Hace unos pocos años, evocando los pródigos tiempos de la industria del cine nacional de Yesilçam, una teleserie turca recreó las intrigas del gineceo de Topkapi en tiempos de Solimán el Magnífico. El sugerente actor Halit Ergenç dio vida al Gran Turco, mientras la bella actriz Meryem Uzerli interpretó a Hürrem, la Valide Sultana. La teleserie, como muchas otras de producción turca, alcanzó grandes audiencias dentro y fuera de Turquía, especialmente en Latinoamérica. Cobró fama también el actor Oka Yalabik, en su papel como Ibrahim Pachá, gran visir anterior a Rüstem Pachá, mano derecha, diligente y fiel servidor del sultán, hasta que la intrigante Hurrem, de nuevo, habría propiciado su caída y ejecución posterior por la amistad que el caído, también llamado el Magnífico, mantenía con Mustafá. No hubo injusticia mayor para el pueblo que su muerte. Se dice que el propio Solimán lamentó con amargura haber aprobado la ejecución de su fiel edecán.

Envolvente y hábil, risueña y oscura, madre y madrastra, Hürrem morirá en 1558. Los años postreros tras su óbito sumirán a Solimán en una acuosidad de ánimo que, por un lado, hará de él un asceta radical y, por otro, le hará revivir una religiosidad algo más fanática en contra de su habitual templanza y respeto por sus súbditos cristianos. Quien en sus años de esplendor jamás vestía dos veces una misma prenda, a la vejez comenzó a gastar tristes y austeros paños. En las lujosas estancias de la corte empezó a comerse en vasijas de barro, cuando lo habitual era que las viandas se sirvieran en vajillas de la China recubiertas por una película de delicada plata, que se volvía amarillenta al contacto con el arsénico.

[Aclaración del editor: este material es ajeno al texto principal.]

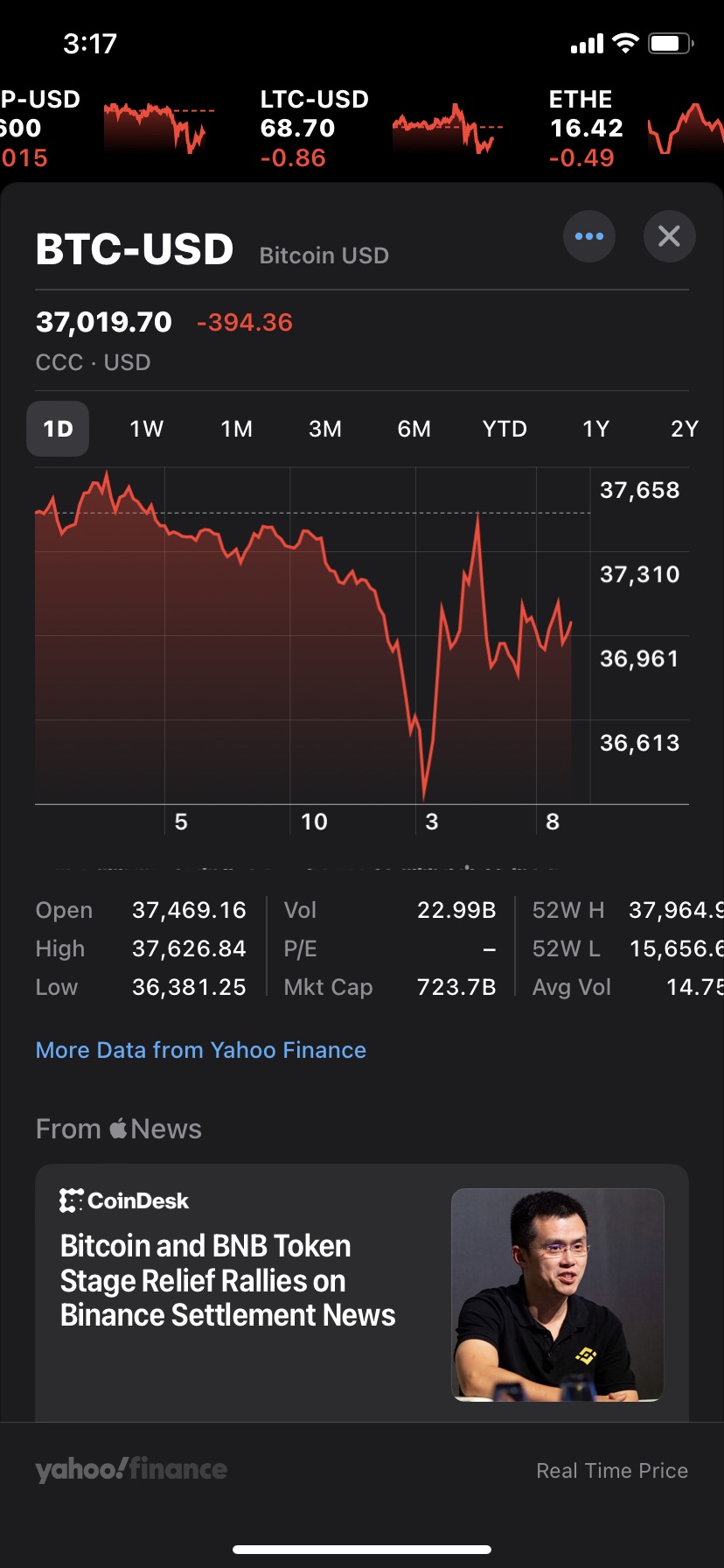Viewport: 724px width, 1568px height.
Task: Open the three-dot more options menu
Action: tap(589, 236)
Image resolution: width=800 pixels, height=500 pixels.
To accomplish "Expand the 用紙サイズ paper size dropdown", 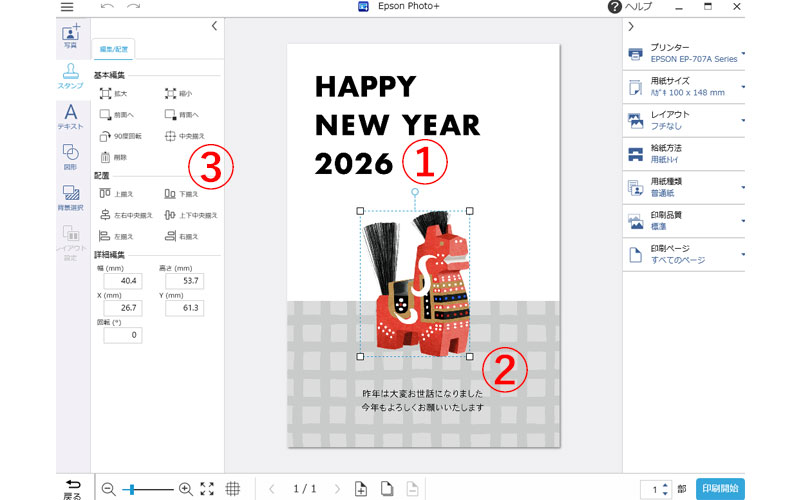I will pyautogui.click(x=686, y=87).
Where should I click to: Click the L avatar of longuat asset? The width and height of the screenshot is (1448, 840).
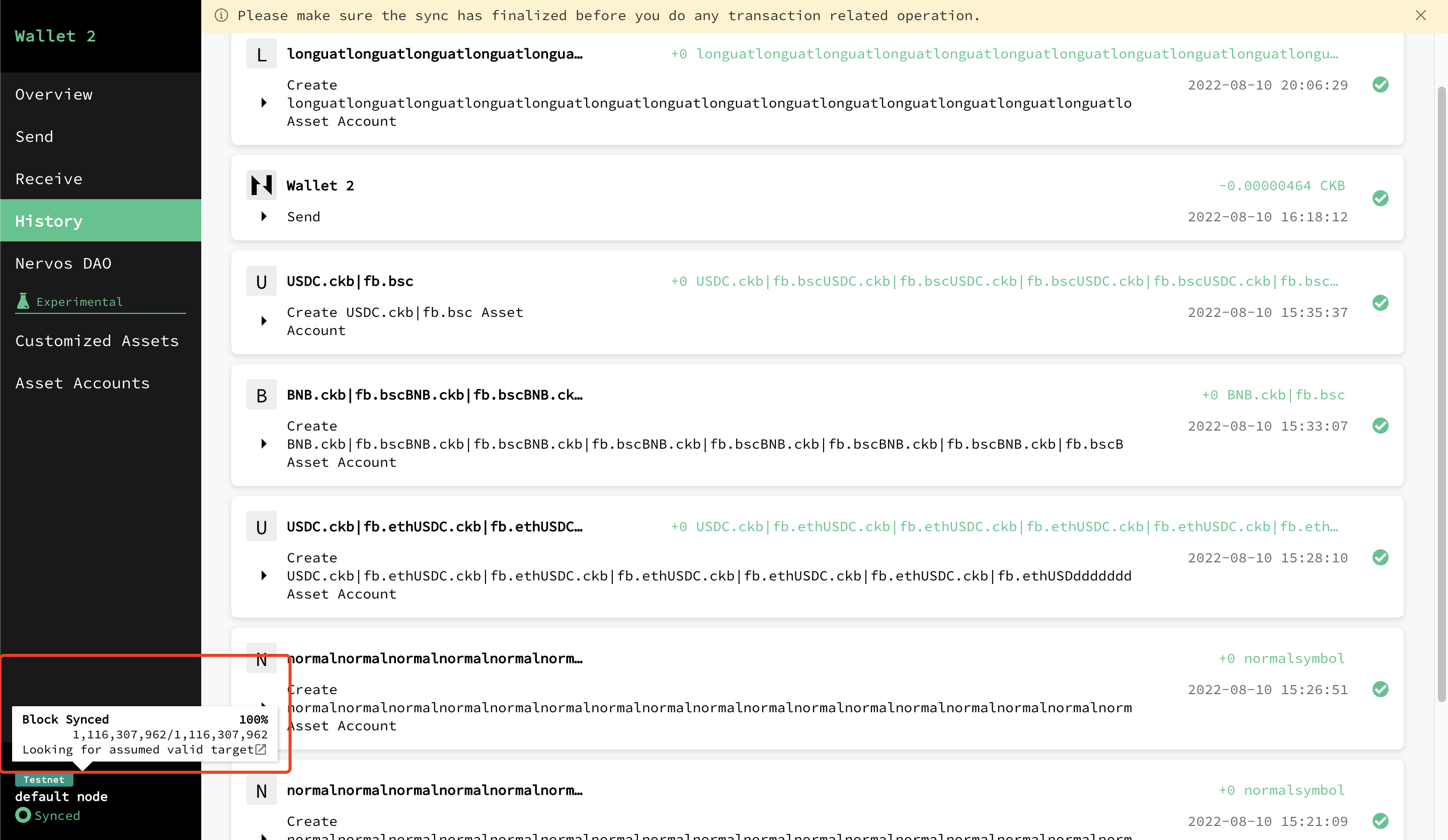tap(262, 54)
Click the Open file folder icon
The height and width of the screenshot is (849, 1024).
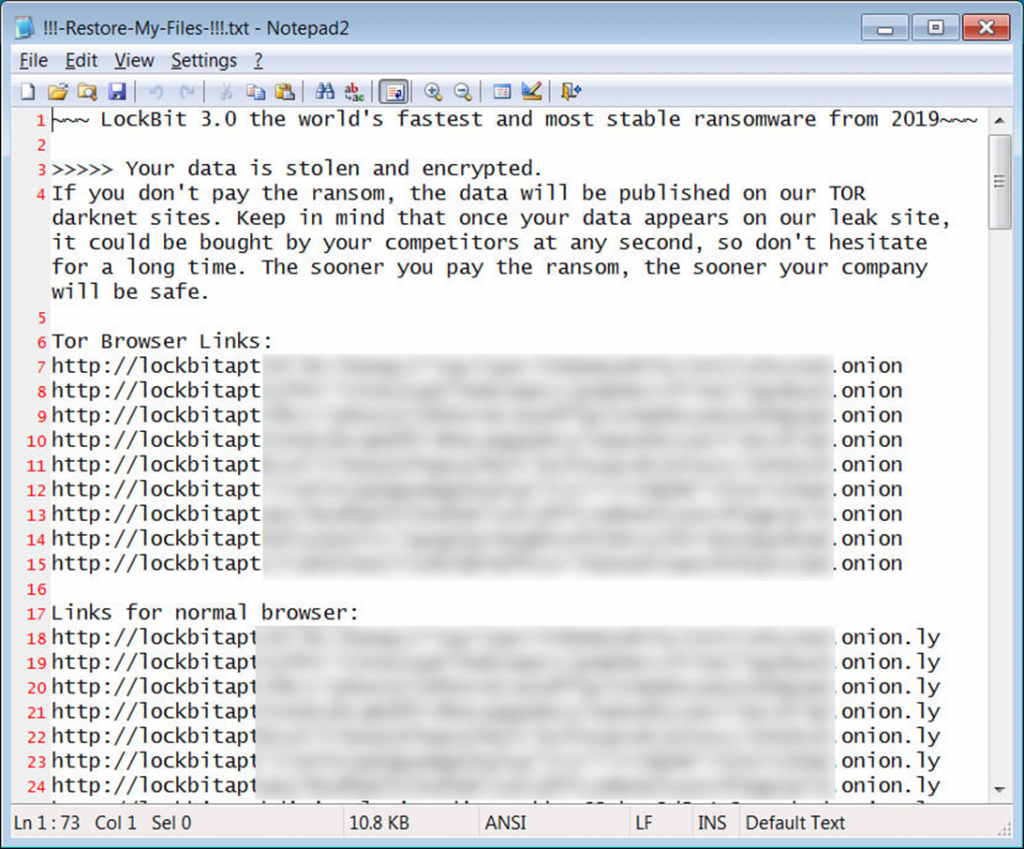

Busbecq, quien había experimentado su arrobo ante el Gran Turco y su cohorte de estólidos jenízaros, advirtió en el ya casi anciano Señor del Horizonte una metáfora viviente —o muriente más bien—– de su propio imperio. El sultán aún lucía majestuoso, pero asomaba en él la enfermedad y la hora final. Estaba obeso y maquillado, y debía soportar los rigores de una pierna ulcerosa. Nacido en 1494 en Trebisonda, a orillas del mar Negro (donde la última cuna imperial de los Paleólogo de Bizancio), Solimán el Magnífico morirá en 1566, en los predios de Europa, entre Belgrado y las tierras bajas de Hungría. No sobrevivió al asedio de una fortaleza de nombre impronunciable: Szigetvár. Tenía setenta y dos años.